In the article below about the Third Way, shorten the paragraph that begins "To chart the change" into a short list that keeps its main facts.
--- START OF Quoted passage ---
Nick Amies, DW-WORLD.DEMay 5, 2005

The Third Way was billed as the way forward for Europe’s center-left. But with Tony Blair’s Labour Party set to win a third term on right-leaning policies, the question should be: "Whatever happened to the Third Way?"

https://p.dw.com/p/6bX5
Going seperate ways: Schröder now on the left, Blair on the rightImage: AP

The 2005 British General Election on Thursday may seem to some voters as a step back in time. Just as it was in the 1997 election, in which Tony Blair first swept to office on the back of a euphoric landslide victory, the Labor party is the unbeatable favorite while the opposition Conservative Party is in deep disarray.

But it's wrong to think that British politics has remained stuck in a time-warp since the late 1990s. Many things have changed, including the government that is running, and is likely to continue running, the country. It may still be a Labor government in name but much of the ideology associated with that name has been abandoned.

To chart the change, one must start with that first landslide victory. That heady summer of 1997 was filled with buzzwords cultivated by the bright young things on the left. The Labor Party had been remade in Blair's image of New Labor and socialism, a word and concept rendered unutterable by consecutive Tory governments, had been replaced by The Third Way, a path between right and left which would allow market driven politics to be combined with social idealism.

Blairite masterminds had developed a strategy that would appeal to the traditional socialists and social democrats on the one hand and the advocates of Thatcherite free-market conservatism on the other.
--- END OF Quoted passage ---
--- START OF Data segment ---
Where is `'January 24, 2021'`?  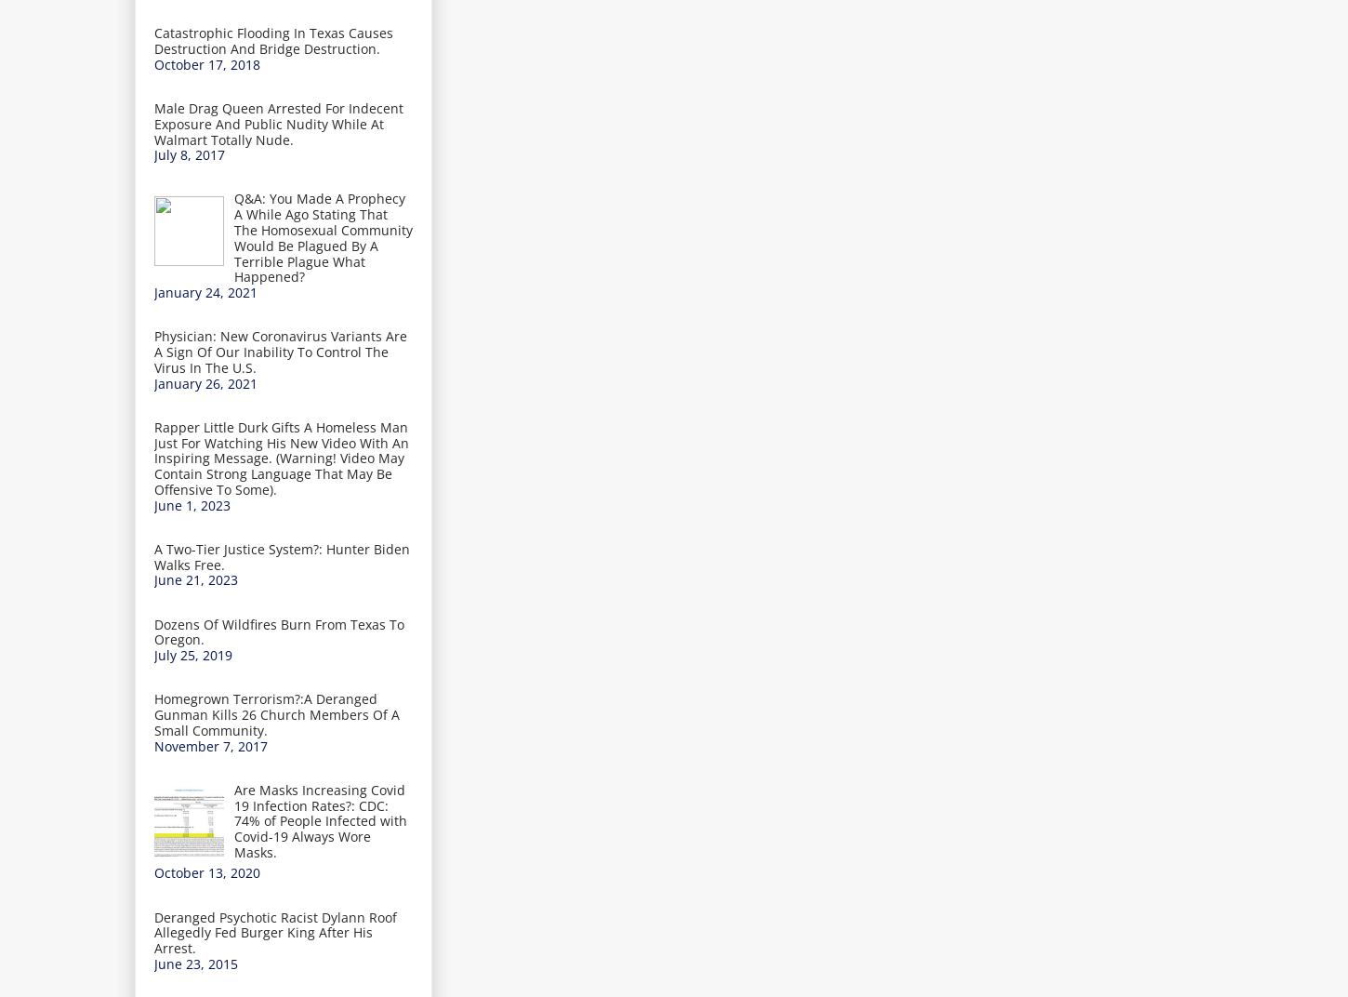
--- END OF Data segment ---
Output of the exercise.
- The change starts with Labour's first landslide win in the summer of 1997.
- That summer was full of buzzwords from young people on the left.
- The party had been remade as Blair's New Labour.
- Socialism, a word made unsayable by years of Tory governments, was replaced by the Third Way.
- The Third Way was a path between right and left, meant to combine market-driven politics with social idealism.